Natural History


Click the image to learn more. By the early twentieth century, nearly all of the natural woodlands in Milwaukee, as seen here flanking the Milwaukee River, were gone.

In the 1850s, the Milwaukee area’s rapidly increasing human population altered the environment in profound, unprecedented ways. Not that the region had previously been devoid of humans, or that the environment had never before been altered. Far from it. Evidence shows that the area had seen frequent if not continuous human habitation for at least the previous 8,000 years. Through early first-hand historic accounts and more recent scientific investigations, we know that the natural environment was never a “pure” or unchanging wilderness but rather an environment in flux, from climate change, overhunting, burning, and other events. But during the mid-1830s, an influx of Europeans and Americans from eastern states sought to establish cities and farms where for centuries there had been villages, prairies, and forest. Initially, the trickle of new immigrants had only a moderate effect on the flora and fauna of the region, with perhaps the near extinction of the beaver being the first harbinger of ecological change to come. But numbers matter, and the rate of resource extraction, habitat destruction, and pollution resulting from the burgeoning population after 1850, makes that date (or thereabouts, as there was no single defining moment) a watershed time in the history of the Milwaukee area.

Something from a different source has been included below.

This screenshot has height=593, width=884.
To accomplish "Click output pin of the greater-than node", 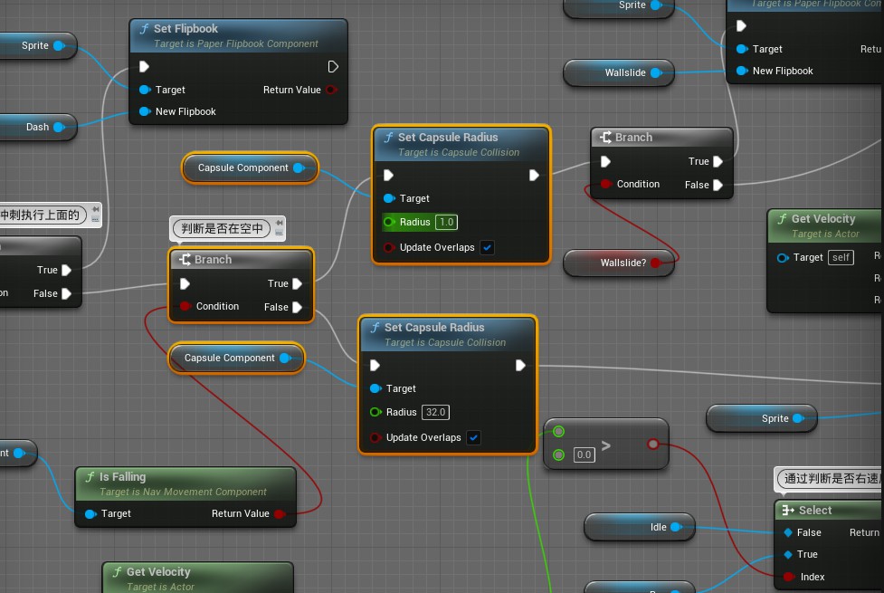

Much of the ecological change occurring since humans began to occupy North America and the Milwaukee area was the result of climatic forces uninfluenced by human behavior. At various times over the last 2.6 million years, southeast Wisconsin has been under a mile of ice. Retreating glaciers 14,000 years ago left behind, lakes, rivers, rolling hills, and a mix of tundra and boreal forest supporting herds of mammoth, mastodon, caribou, dire wolves, and saber-toothed cats. The melting glaciers formed the Great Lakes, which more or less took their current shape 8,000 years ago.[1]

By about 10,000 years ago the ice age megafauna were either extinct or extirpated from the area, driven away and/or reduced in number by a changing climate and by the arrival of a new predator—humans. While tundra was giving way to deciduous forest, oak savanna, and prairie, mammoths and saber-toothed cats were replaced by greater numbers of white-tailed deer, gray wolves, elk, black bear, and cougar. Native Americans also played a role in maintaining this variety of habitat. Controlled burns promoted open grassland and oak savanna, which created favorable conditions for grazing prey animals and helped proliferate edible and useful plants. These early human occupants also left their mark on the landscape in the form of large earthen mounds. Built to resemble animals such as panthers, turtles, and birds, or conical in shape, the mounds were created by various Native American communities between 800 B.C.E and 1200 B.C.E, though anthropologists estimate some may be far older. Similar to earthen formations found throughout the Mississippi basin, the mounds ranged in size from eight to twelve feet high and forty to 400 feet in length. Excavations during the nineteenth century revealed the conical-shaped mounds to contain human remains, along with pipes, vases, arrowheads, chisels and copper works. Most mounds would eventually be plowed over by farmers in the nineteenth century, but many were overgrown by forest and/or worn down by erosion long before then (Native Americans living in southeast Wisconsin in the 1830s claimed no knowledge of or ancestry from the mound builders).[2] Besides these few dozen manmade undulations and a handful of clearings for villages of a few hundred people, a time-traveling visitor to southeast Wisconsin 5,000 years ago would have noticed few differences between the landscape of that time and 1835.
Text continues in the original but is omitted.